The tasks.
1. Decide whether each statement agrees with the forum thread on Tesla battery life, answering yes or no and quoting the words of the thread that decide it. (a) The first poster drives about 30,000 miles a year. (b) The warranty covers normal battery degradation. (c) A standard charge gives 230-240 rated miles.
2. In the forum thread on Tesla battery life, what share of the first poster's travels are under 225 miles?
3. Pick up the forum thread on Tesla battery life after its final sentence and continue it.

Provided passage.
I use my car a lot. About 30,000 miles per year. Can anyone tell me what the battery life expectancy is? If I have, say 100,000 miles on the battery, what kind of range will the battery have left? 90% of my travels are under 225 miles and that's why I ordered a S with the biggest battery. But, if the battery is rated at 265 miles and at 100,000 miles it only has, say 70% capacity left, that puts the range at about 185 miles. That just won't work for me. Also, does anyone know what Tesla's policy is on battery replacement. Will they replace the battery if it's under 80% capacity? 70%? 60%? or what? Thanks.

The following thread over at TMC has a lot of related discussion:

http://www.teslamotorsclub.com/showthread.php/11429-Official-Replacement...

Seems like the replacement policy might work for you. Warranty would only cover flaws, not normal degradation.

As a side note, the "safety margin" TM appears to have allowed itself is about 100%, which is to say the stated decline rate is about double what they actually expect (and have considerable Roadster experience to draw on).

On the other hand, if you are routinely charging to a range of 265 miles (rated), your battery will degrade faster. TM recommends that you use a "standard" charge rather than a "range" charge on a regular basis. A standard charge will give you 230-240 rated miles.

Thanks all. But, an 8 year replacement battery option still puts me at 240,000 +/- miles. I still don't know what kind of range or battery capacity I will have at 240K....or 100k...etc.

I read somewhere that charging the battery quickly shortens battery life. Does anybody know if this is true? If so, would it be advisable to avoid the high powered wall connector (and twin chargers) if I don't need them? Would just sticking with a 240 volt outlet in my garage be a way of maximizing battery life if I don't think I need the quicker charges?

Extracted information.
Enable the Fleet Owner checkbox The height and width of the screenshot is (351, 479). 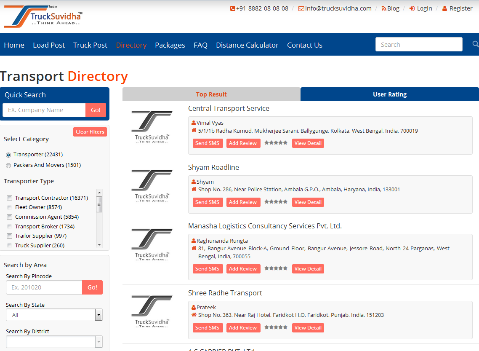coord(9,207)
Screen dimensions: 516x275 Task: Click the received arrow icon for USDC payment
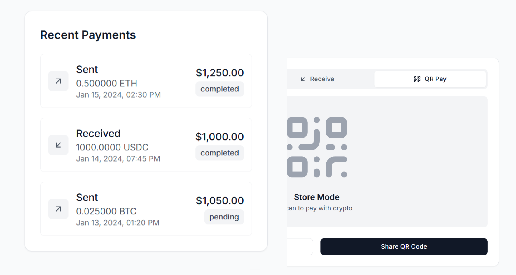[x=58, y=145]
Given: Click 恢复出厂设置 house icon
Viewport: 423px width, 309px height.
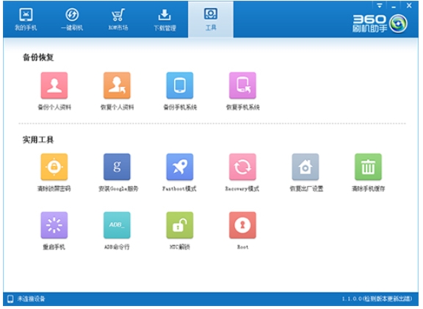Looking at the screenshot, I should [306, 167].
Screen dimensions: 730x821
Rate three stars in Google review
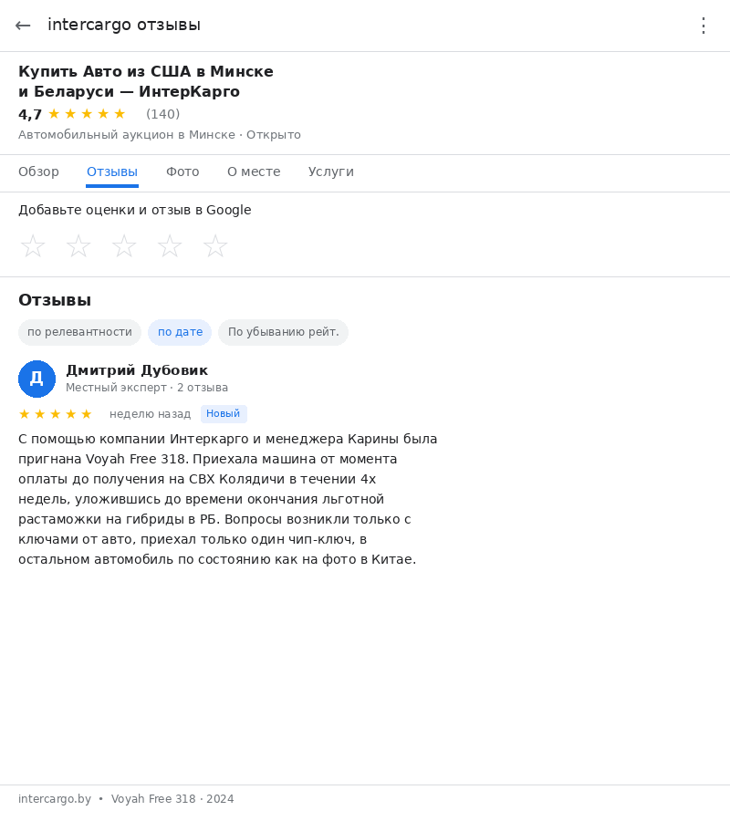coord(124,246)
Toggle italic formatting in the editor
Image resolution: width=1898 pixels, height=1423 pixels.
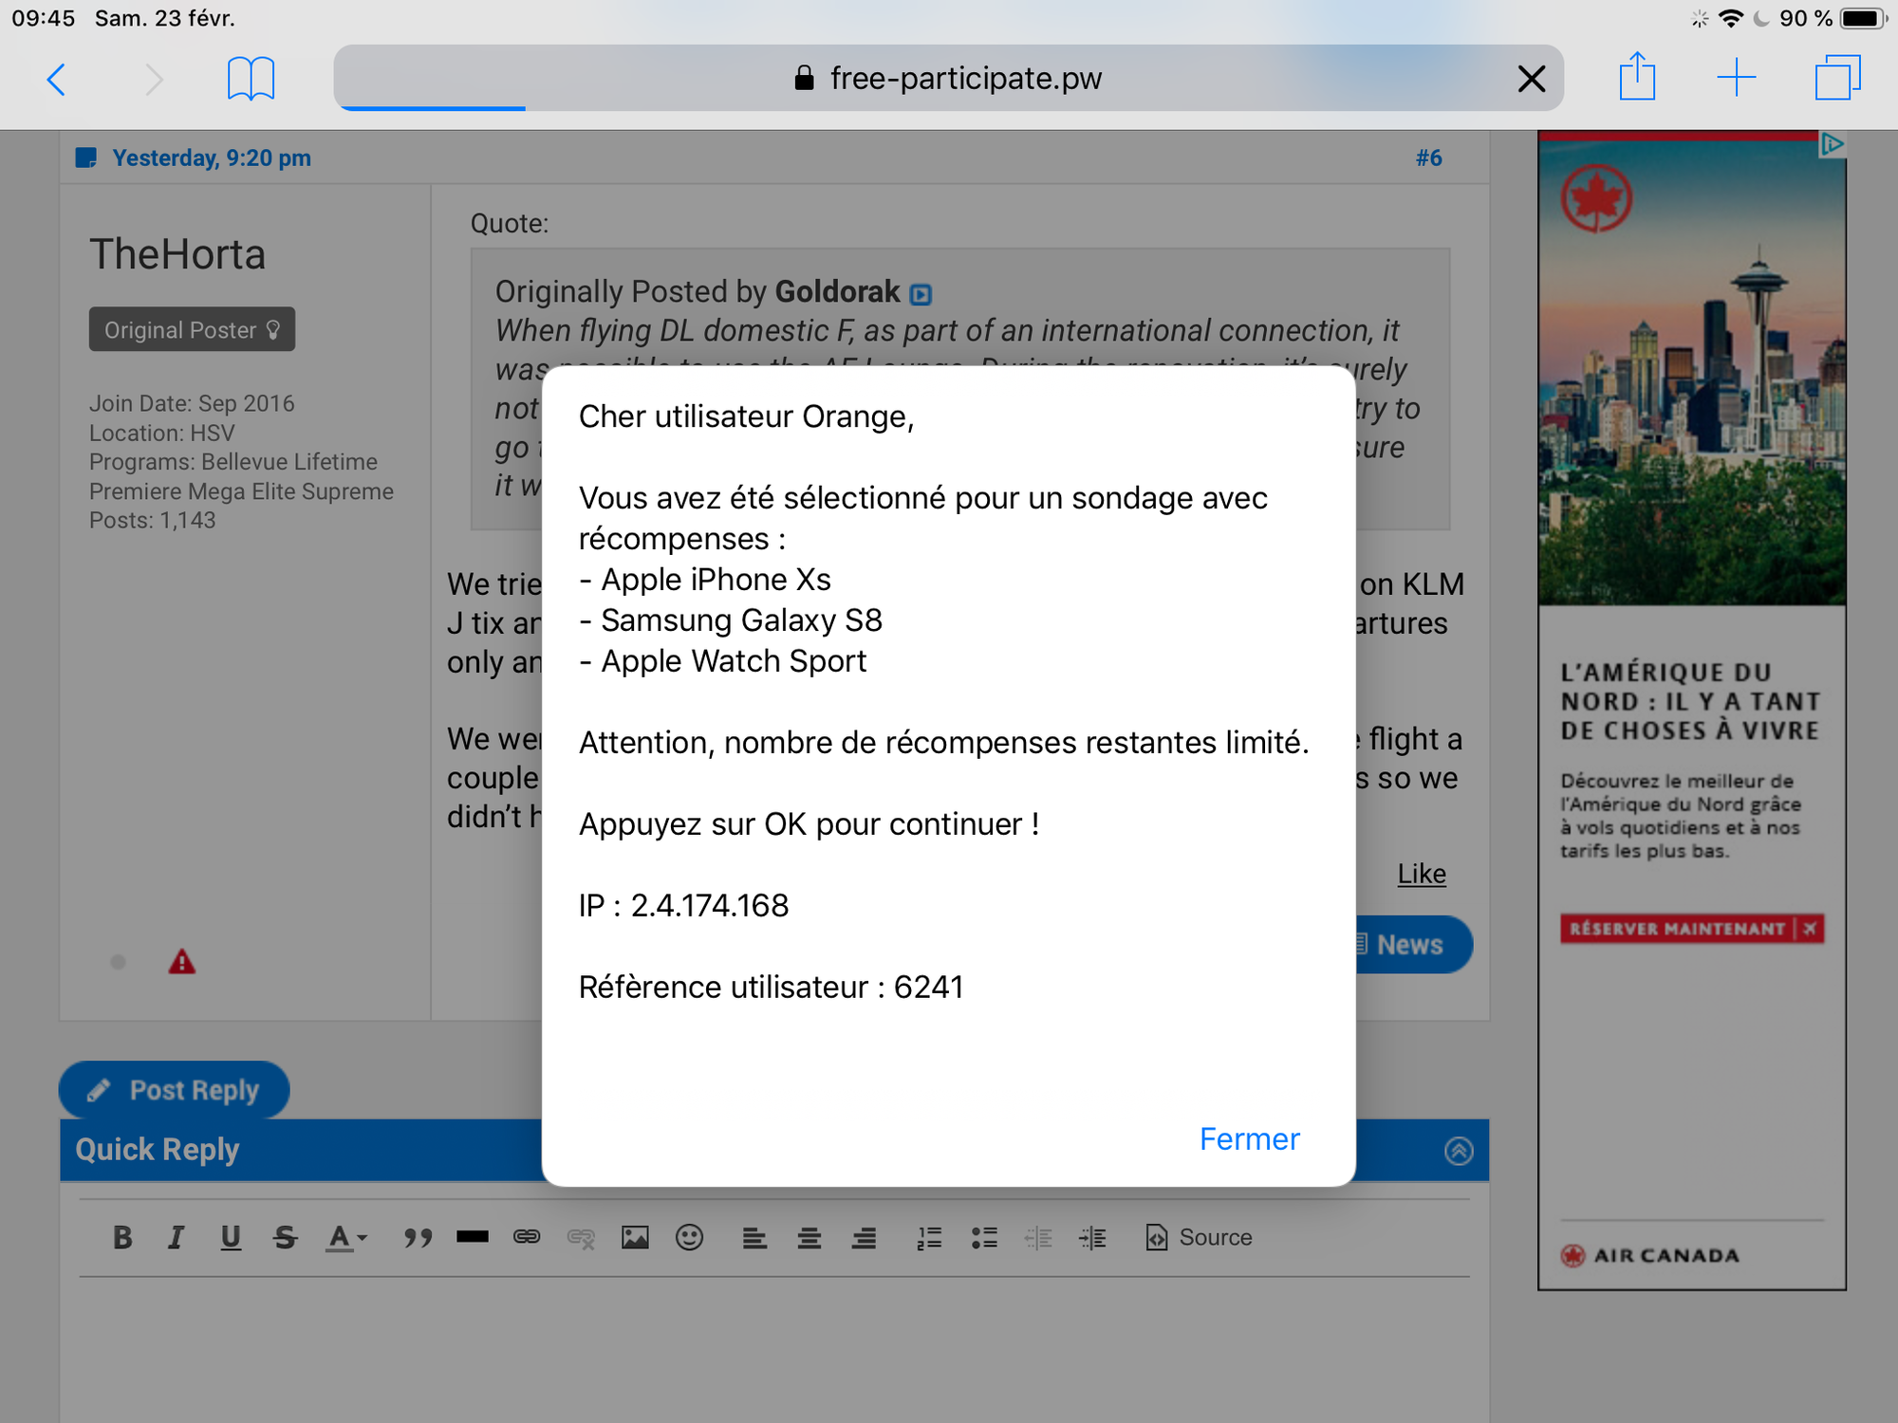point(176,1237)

...

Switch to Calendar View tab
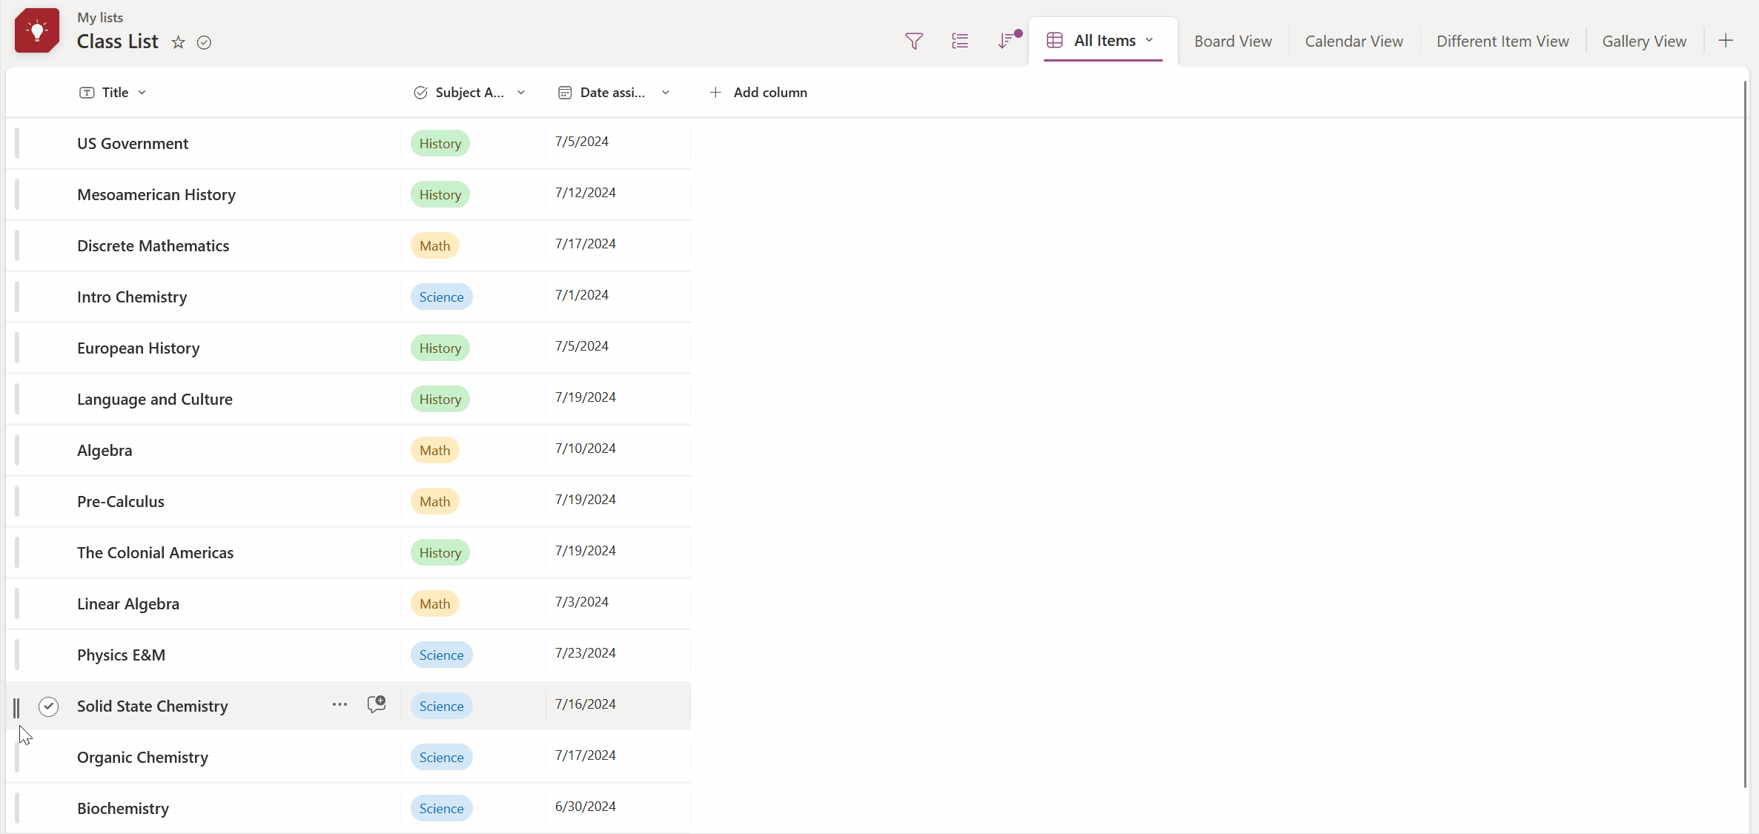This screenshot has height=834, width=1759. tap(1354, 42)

Answers given.
1.
(a) Yes: "About 30,000 miles per year."
(b) No: "Warranty would only cover flaws, not normal degradation."
(c) Yes: "A standard charge will give you 230-240 rated miles."

2. 90% of the first poster's travels are under 225 miles.

3.
@paulehardy - Nissan says fast-charging the LEAF once per day (close to the charge rate of the Supercharger) won't degrade the battery, but they don't recommend more than that. I believe Tesla has said that charging via the HPWC doesn't impact the battery longevity -- for the Superchargers, there have been conflicting reports, but I believe you can charge as often as you want at those and it just slows down charging over 50% to protect the battery. I think the bigger issue is repeatedly charging to 100% (max range mode).

I'm getting dual chargers and the HPWC even though I plan to normally charge at 50A (so I can also charge the LEAF at the same time) -- that way I will have the option to charge at 80A if I need to.

If I recall correctly at the supercharger opening ceremony Elon said the Superchargers will not damage the battery.

Spoke to a Tesla rep today who said Supercharging is harder on the battery than normal charging and would only recommend it for road trips as opposed to an all-the-time thing.

wrcrusaders

I'm happy to see your post. Sound very similar to my life, driving about 650 weekly...165 daily on some 3-4 days each. I worry a little but suspect there should be no issue even with degradation but I am concerned about winters in Illinois and the day-drain. I am working on convincing e building to contact Chargepoint to set something up but I don't know how much charge we get from a J-1772 either. It's all new to me.

I hope e "300" or "EPA 265" range is real and We don't have to worry, ever.

John

@drpeggau - I just posted this elsewhere but thought it useful to post here - I just did the first freeway run in my performance S and averaged 360-370 Wh/m with cruise control at 80mph with A/C on and two people in the car on a flat (South Florida) I-95. That equates to c.225 miles with a Range charge. Better than I expected.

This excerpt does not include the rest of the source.